The inspection also identified deficiencies in several individual audit engagements. In one engagement involving an unlisted company, NFRA found that the audit opinion was unsupported by sufficient and appropriate audit evidence due to improper evaluation of provisions, inadequate documentation, and lack of assessment of misstatements. Other audit engagements revealed shortcomings in testing revenue recognition, particularly regarding cancelled orders, refunds, and risks of revenue understatement in cash transactions. Weaknesses were also noted in inventory verification, loans and advances documentation, and evaluation of contradictory audit evidence. The inspection further highlighted gaps in analytical procedures, risk assessment for fraud, IT control evaluation, and audit documentation practices. NFRA observed instances of confirmation bias in fraud risk assessment and inadequate supervision of audit workpapers. While these deficiencies did not materially affect most audit opinions reviewed, the regulator emphasized the need for stronger audit documentation, improved risk evaluation, and more robust monitoring systems to enhance audit quality and professional standards.

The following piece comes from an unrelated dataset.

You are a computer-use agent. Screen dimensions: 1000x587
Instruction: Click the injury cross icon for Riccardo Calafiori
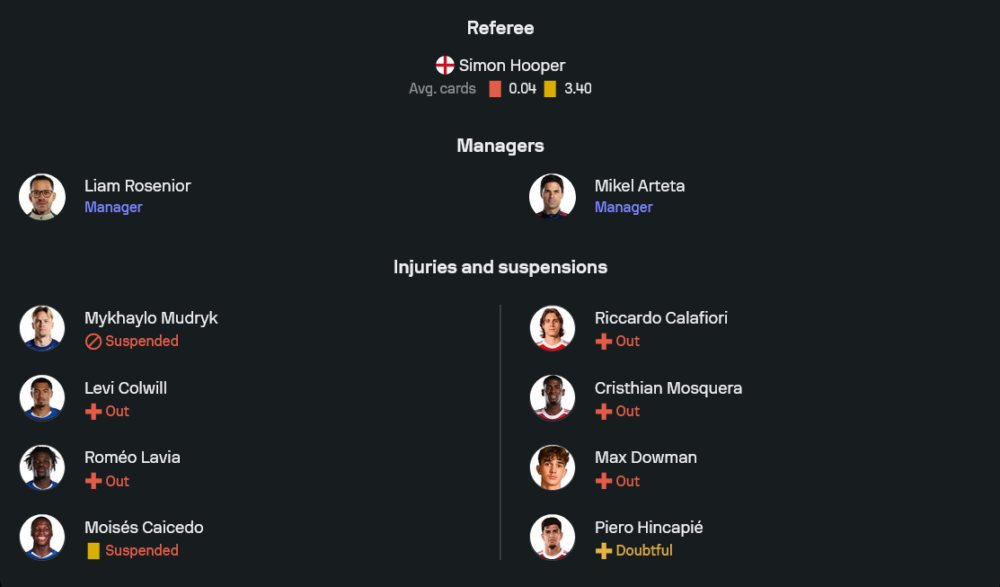click(603, 341)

National Financial Reporting Authority
Inspection Report 2024
Audit Firms
B S R & Co. LLP
B S R & Associates LLP
B S R and Co
B S R S & Co (formerly known as B S R and Associates)
Of
B S R Affiliates Network
Network Registration No. NRN/W/00011 Inspection
Report No.132.2-2024-04
March 16, 2026
PART A
Executive Summary
Section 132 of the Companies Act, 2013 (the Act) mandates the National Financial Reporting Authority (NFRA), inter alia, to monitor compliance with Auditing Standards, to oversee the quality of service of the professions associated with ensuring compliance with such standards, and to suggest measures required for improvement in the quality of their services. Under this mandate, NFRA conducted an audit-quality inspection of the Chartered Accountants firms forming part of the B S R & Affiliates network (the ‘Audit Firm’ or ‘BSR’ hereafter). The scope included a review of firm-wide quality controls pertaining to Independence, Human Resources, Consultations and Monitoring to assess the Audit Firm’s (also referred to as “the Firm’s”) adherence to SQC-1, including follow-up from previous inspections, and a review of selected Audit Documentation for the annual statutory audit of financial statements for the year ending 31.03.2024. Two focus areas, namely Revenue Recognition and Loans and Advances, and one engagement-specific area selected based on risk, were taken for inspection in each audit engagement. The on-site inspection was conducted in November 2025.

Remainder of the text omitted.